The arrival of the bombers was marked by explosions. Videos shot at the scene capture the sound of cannon fire and the low rumble of jets; on the ground, the video shows flame and smoke and captures the sounds of chaos. From his makeshift shelter under an abandoned food truck, Selmo saw the brother of one of the drivers rooted to the spot and sobbing.
From about 8pm until shortly before midnight, the convoy was repeatedly attacked, according to interviews with three rescue workers, including Selmo, who responded to the scene.
"We didn't know where to run or hide because the attacks just kept coming," the second rescue worker said.
Video clips depict a number of distinct strikes while at least one piece of footage posted online includes the distinct rhythmic tapping of a heavy machine gun or aerial cannon, while another - provided by an eyewitness - has the hornlike sound of a jet-mounted chain gun, probably affixed to one of the Russian Su-24s.
Eyewitnesses said the threat of more airstrikes prevented ambulances from reaching the scene for as long as three hours.
The scale of the destruction would not become clear until midnight when the aircraft finally departed, leaving the small contingent of aid workers to assess what was left of their friends and supplies. Eighteen of the trucks were destroyed or damaged, several reduced to twisted metal carcasses, amid a carpet of debris and shredded aid containers.
"We insist on an investigation of what happened on the humanitarian convoy," Russian Foreign Minister Sergei Lavrov said Friday at a news conference in New York. "It's not very difficult to find out what was used to hit it. Artillery shell, rocket, aerial bomb . . . there must be debris left over. We asked the Americans . . . to start an honest investigation. I hope they will do this."

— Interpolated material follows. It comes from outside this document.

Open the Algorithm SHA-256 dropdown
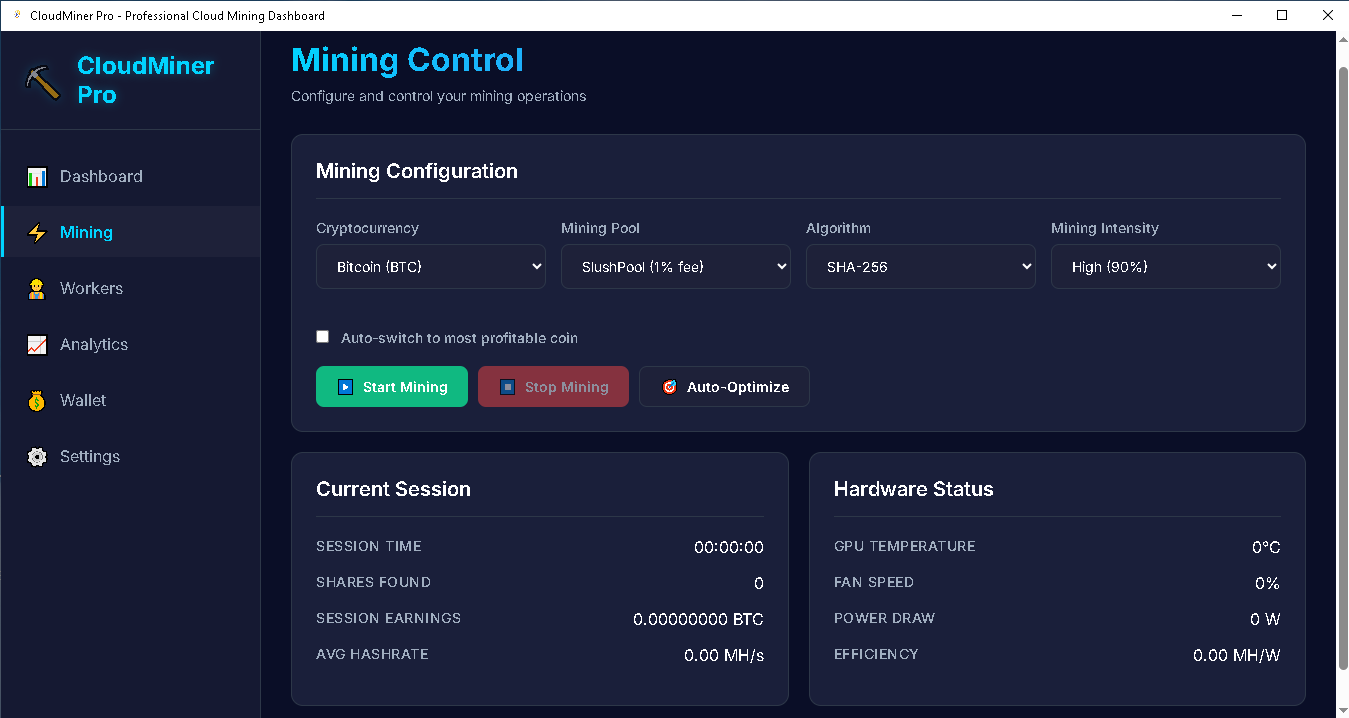Viewport: 1349px width, 718px height. [x=920, y=267]
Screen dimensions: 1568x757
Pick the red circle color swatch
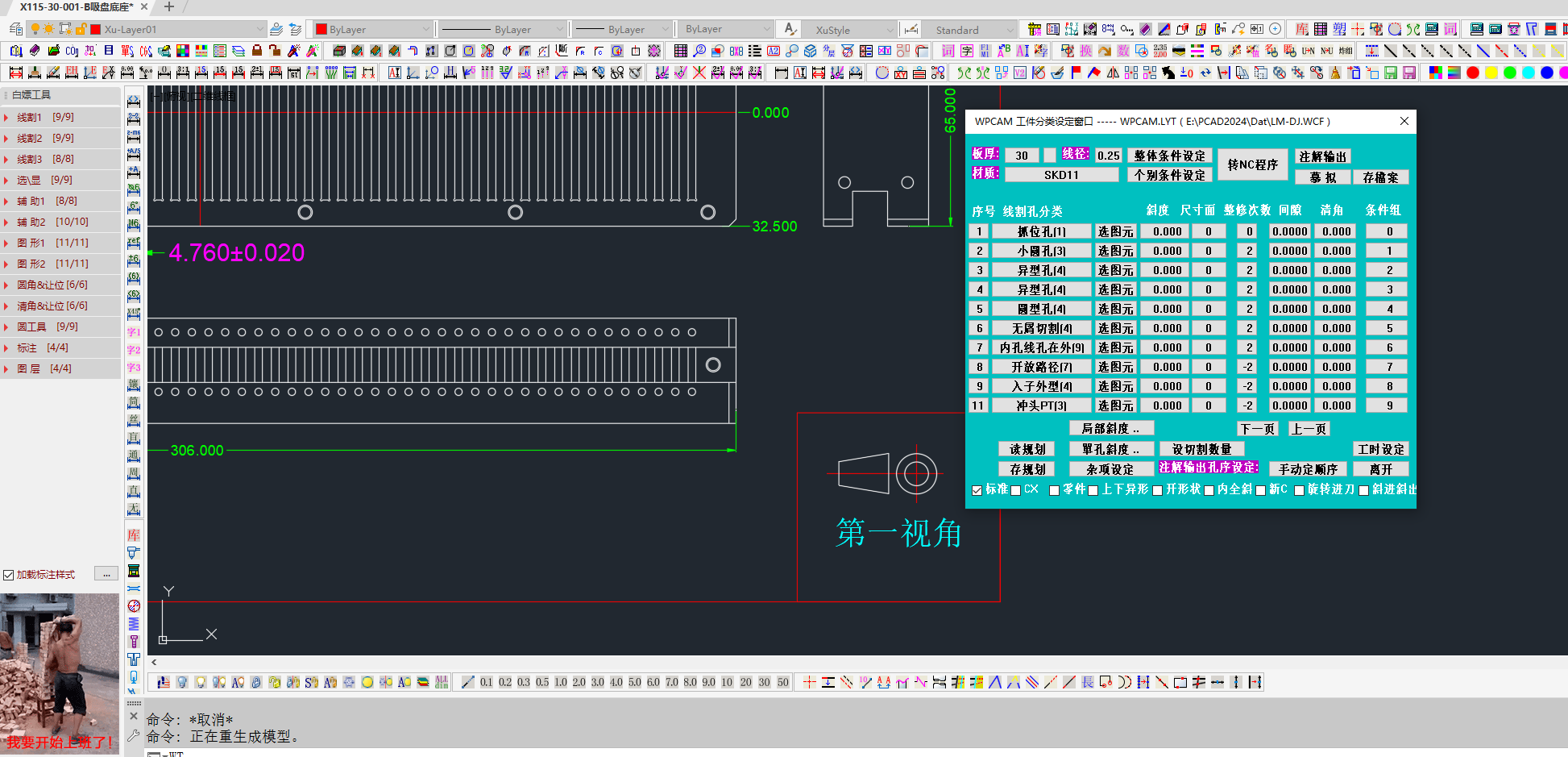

Vehicles and boxes of aid at the site are peppered with shrapnel holes, and pictures, provided by the rescue workers, show at least one distinct crater with the tail fin of an aerially dropped bomb protruding from a box of anti-lice medication. The circular eight-stanchion fin assembly closely resembles that of an OFAB-type bomb.
Open source analysis by research teams at CIT and Bellingcat, two groups dedicated to analyzing photos and information from conflict zones, suggest that the bomb could be an OFAB 250-270, a high-fragmentation weapon designed to destroy exposed equipment and personnel. OFABs are of Russian design and are in use by both the Russian and Syrian air forces.
Other munitions recovered at the scene include what appear to be S-5 aerial rockets. The roughly 4 1/2-foot pencil-looking weapons are often fired from pods mounted on ground-attack aircraft and helicopter gunships.
According to a handwritten ledger kept by the Red Crescent, the youngest victim of Monday's attack was 16-year-old Taqi Hashim. Five of the most grievously injured, including a 14-year-old, are from one family, the Najeebs.
"Tell me what was going through the minds of those pilots?" Selmo asked. "When they bombed an aid convoy, they must have known an ambulance would follow. Why did they wait to kill us? Why did they play this like a video game where you shoot everything that moves."